Completely different angle, totally different context:

Auer et al., Docling Technical Report, IBM Analysis 2024 (arXiv:2408.09869). Structure-based parsing with out a generative mannequin. Completely different cost-quality tradeoff: deterministic, low cost, blind to figures. Article 5ter (Docling parsing) develops this engine finish to finish.
Microsoft, Azure AI Doc Intelligence. Cloud cell-level parser. Identical blind spot as Docling on figures, complementary to imaginative and prescient LLM on each different content material sort.

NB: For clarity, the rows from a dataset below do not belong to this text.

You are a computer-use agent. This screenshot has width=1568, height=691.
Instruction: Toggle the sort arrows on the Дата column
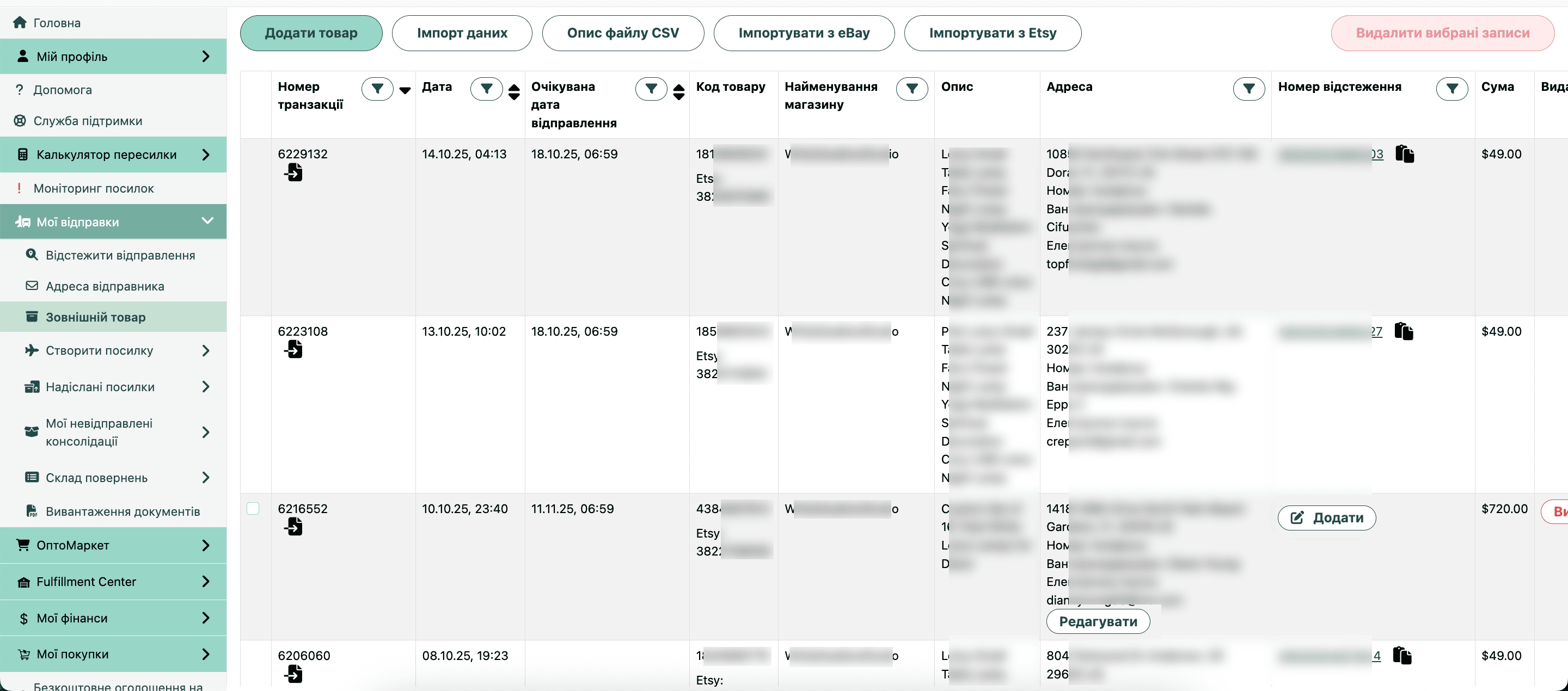[x=514, y=91]
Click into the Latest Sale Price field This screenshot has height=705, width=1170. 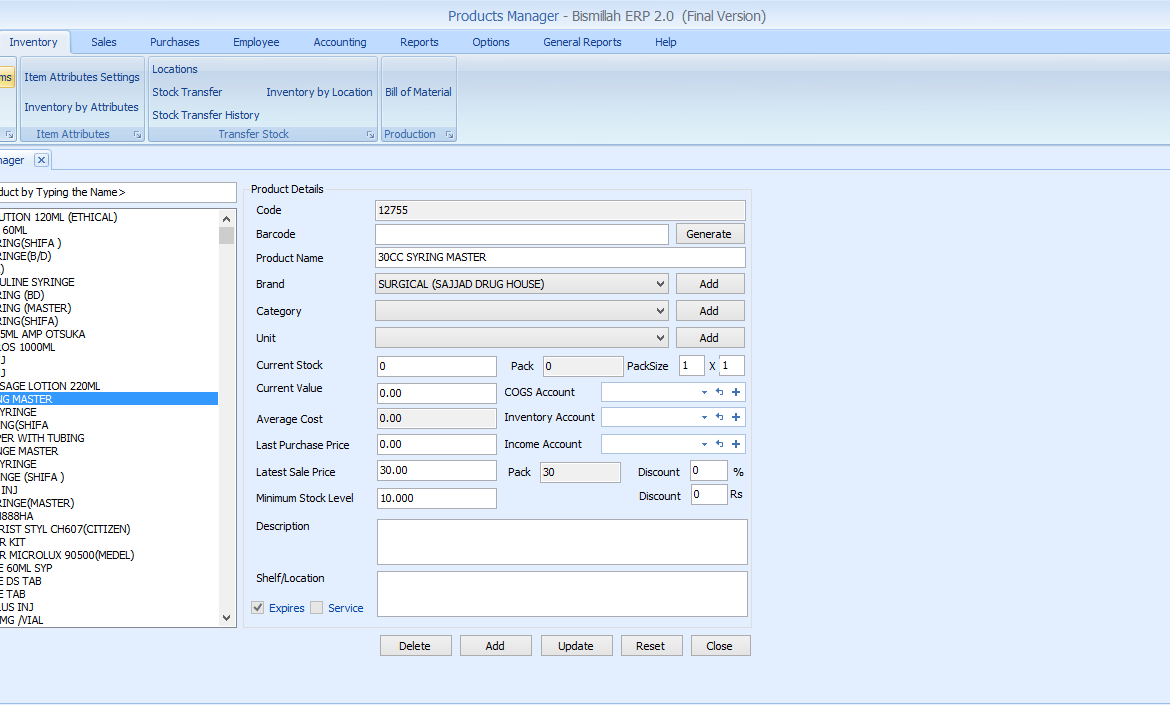click(x=436, y=471)
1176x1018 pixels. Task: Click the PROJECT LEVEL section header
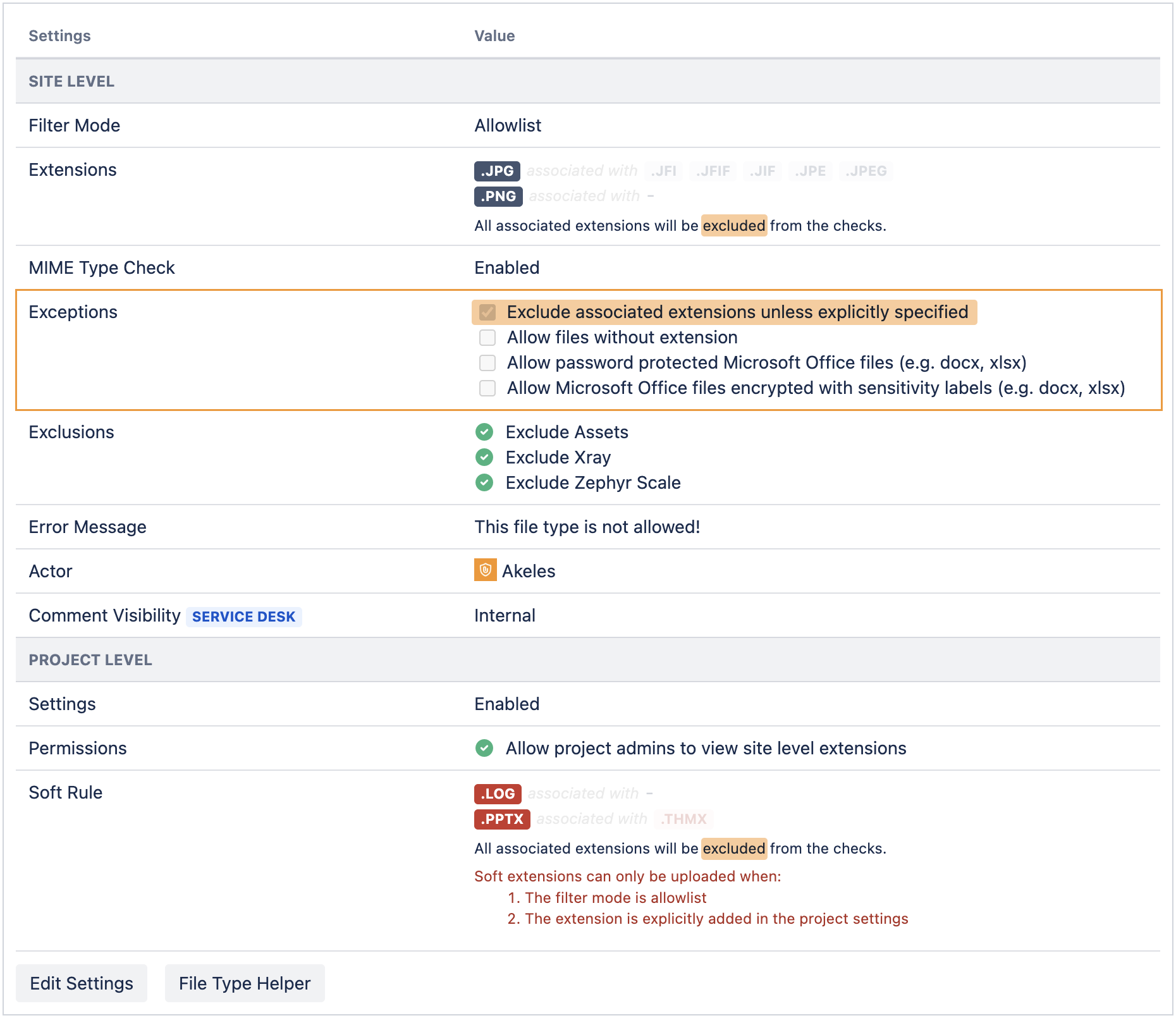click(90, 659)
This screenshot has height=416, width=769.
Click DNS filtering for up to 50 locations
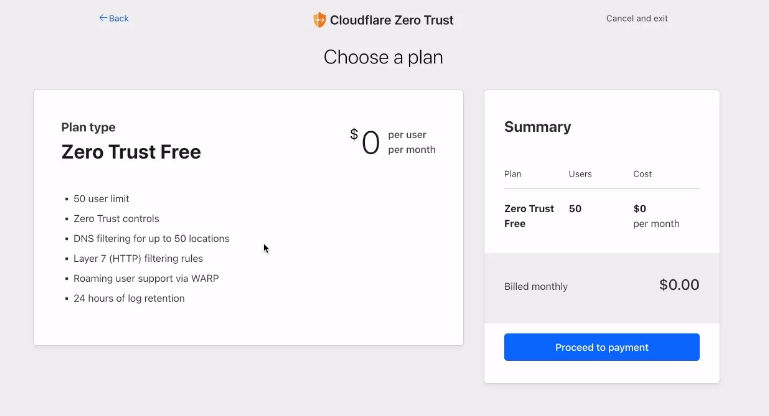[151, 238]
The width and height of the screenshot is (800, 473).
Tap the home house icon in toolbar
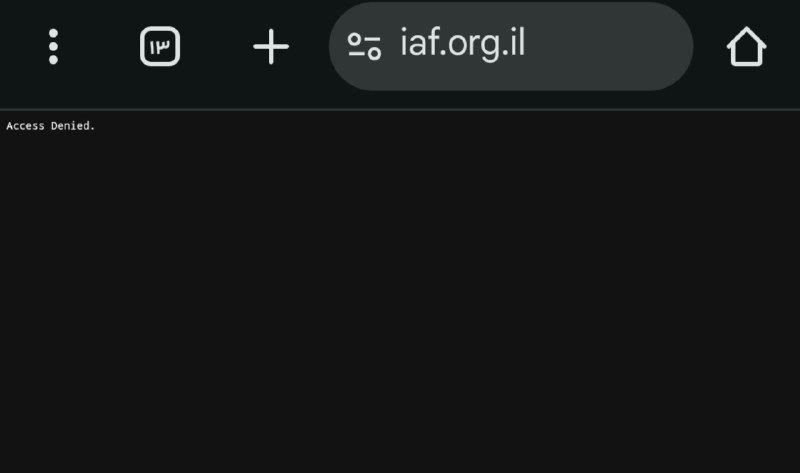pyautogui.click(x=746, y=46)
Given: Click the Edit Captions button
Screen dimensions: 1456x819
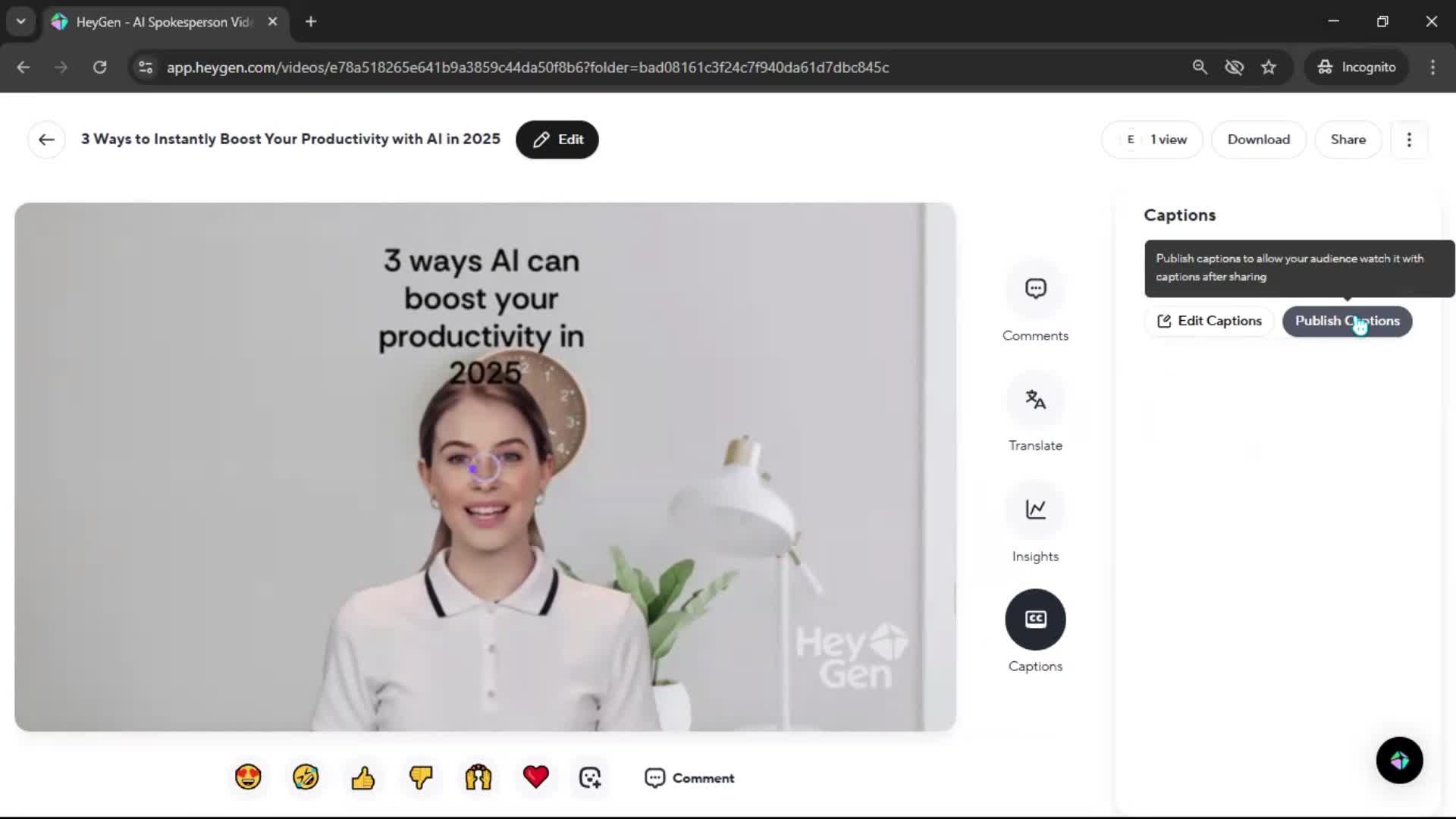Looking at the screenshot, I should coord(1210,321).
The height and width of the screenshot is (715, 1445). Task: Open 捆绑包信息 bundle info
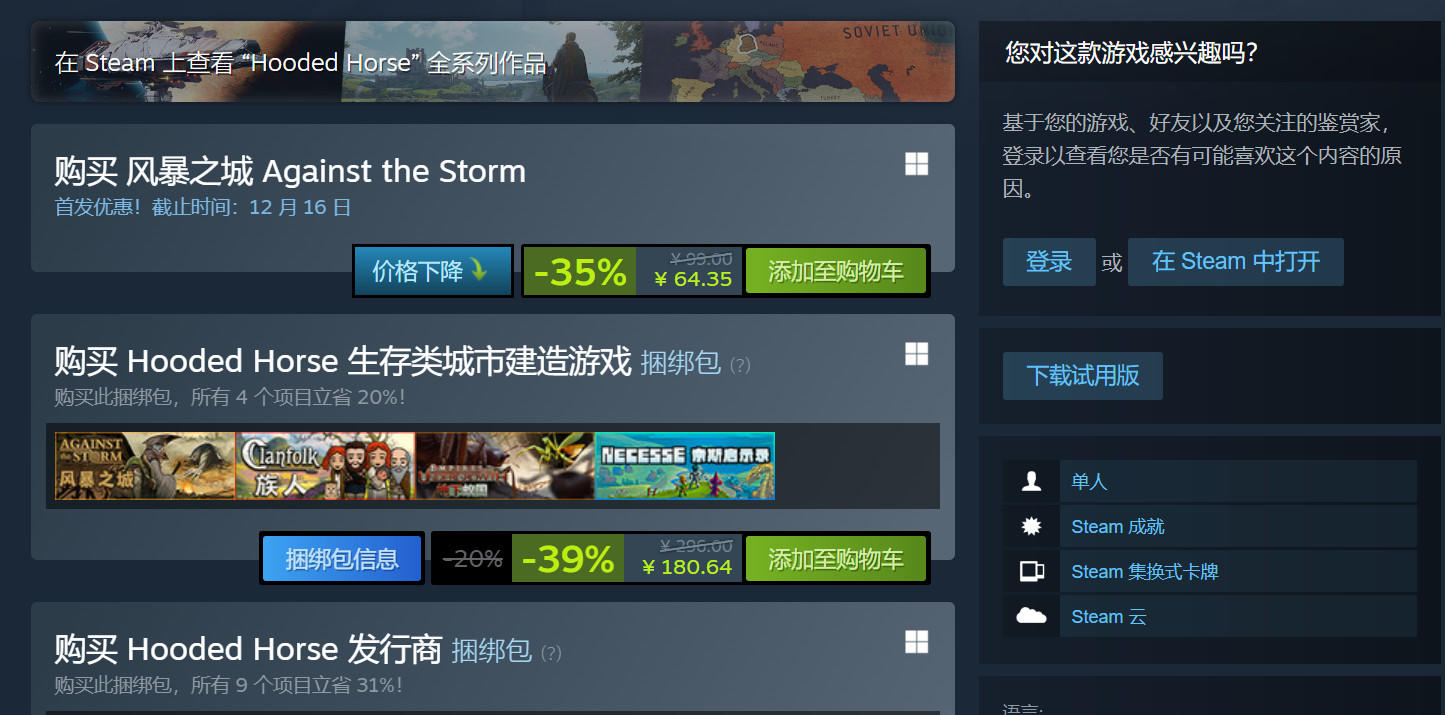click(342, 559)
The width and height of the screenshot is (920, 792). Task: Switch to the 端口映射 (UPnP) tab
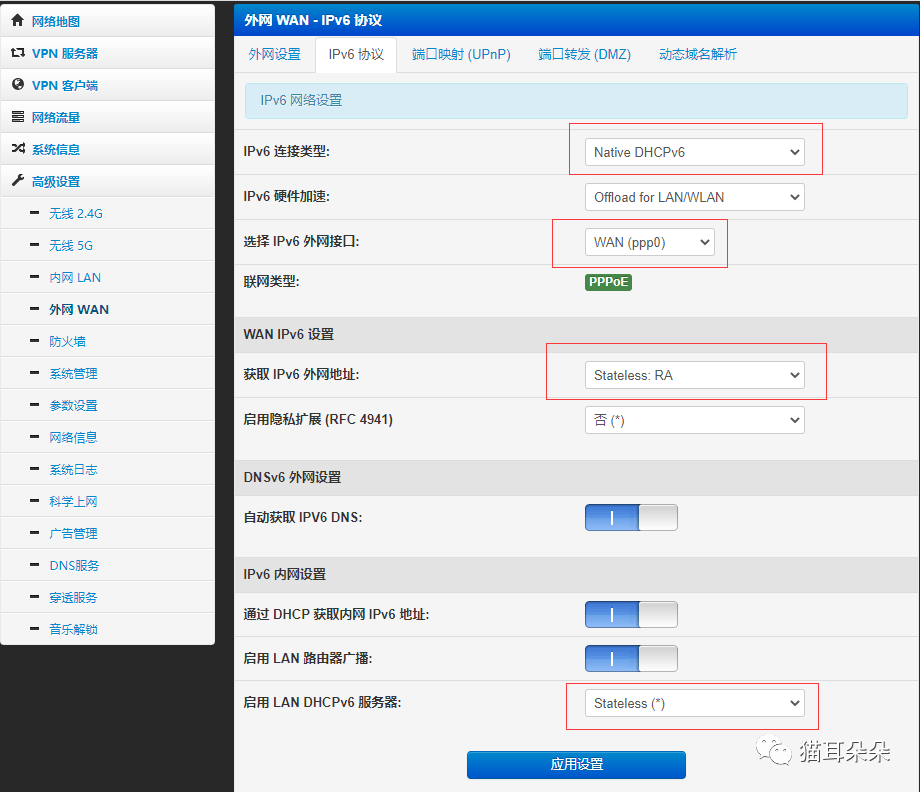coord(460,55)
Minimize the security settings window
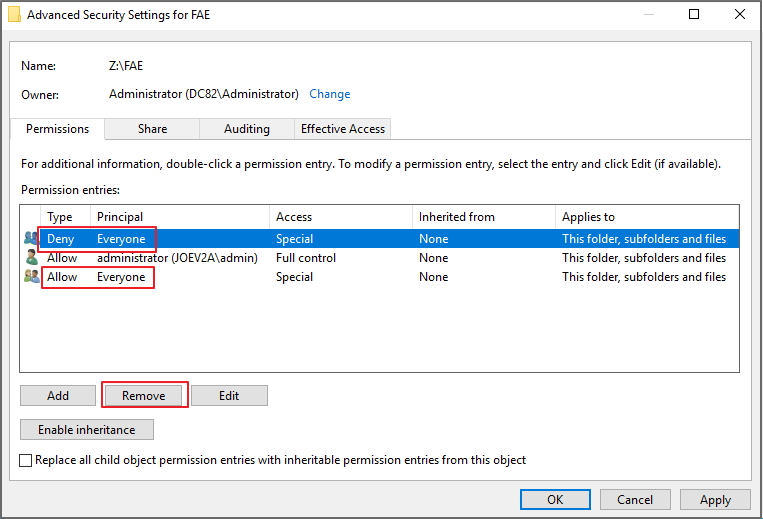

Supply paperwork and licensing. The figures and tables on this article are reproduced from openly-licensed sources:

Earlier within the sequence:

Doc Intelligence: sequence intro. What the sequence builds, brick by brick, and in what order.
Baseline Enterprise RAG, from PDF to highlighted reply. The four-brick pipeline finish to finish: PDF in, highlighted reply out.
Embeddings Aren’t Magic: The Predictable Failure Modes of RAG Retrieval. The place embedding similarity wins (synonyms, typos, paraphrase), the place it predictably breaks (unknown phrases, negation, term-vs-answer relevance), and the best way to use it anyway.
Rerankers Aren’t Magic Both: When the Cross-Encoder Layer Is Definitely worth the Value. What a cross-encoder provides over bi-encoder embeddings, measured, and when it’s well worth the latency.
RAG will not be machine studying, and the ML toolkit solves the improper downside. Why chunk-size sweeps and finetuning optimize the improper factor; route by query sort as an alternative.
From regex to imaginative and prescient fashions: which RAG method matches which downside. Two axes, doc complexity and query management, that choose the method for every case.
10 widespread RAG errors we maintain seeing in manufacturing. Ten manufacturing errors, organized brick by brick, with the repair for every.
Past extract_text: the 2 layers of a PDF that drive RAG high quality. The primary half of the parsing brick: the doc’s nature, indicators, and abstract.
Cease returning flat textual content from a PDF: the relational form RAG wants. The second half of the parsing brick: the relational tables each downstream brick reads.
When PyMuPDF can’t see the desk: parse PDFs for RAG with Azure Structure (hyperlink to return). The identical tables from Azure Structure: native desk cells, OCR, paragraph roles.
Parse PDFs for RAG domestically with Docling: wealthy tables, no cloud add (hyperlink to return). The identical tables computed domestically with Docling: TableFormer cells, nothing leaves the machine.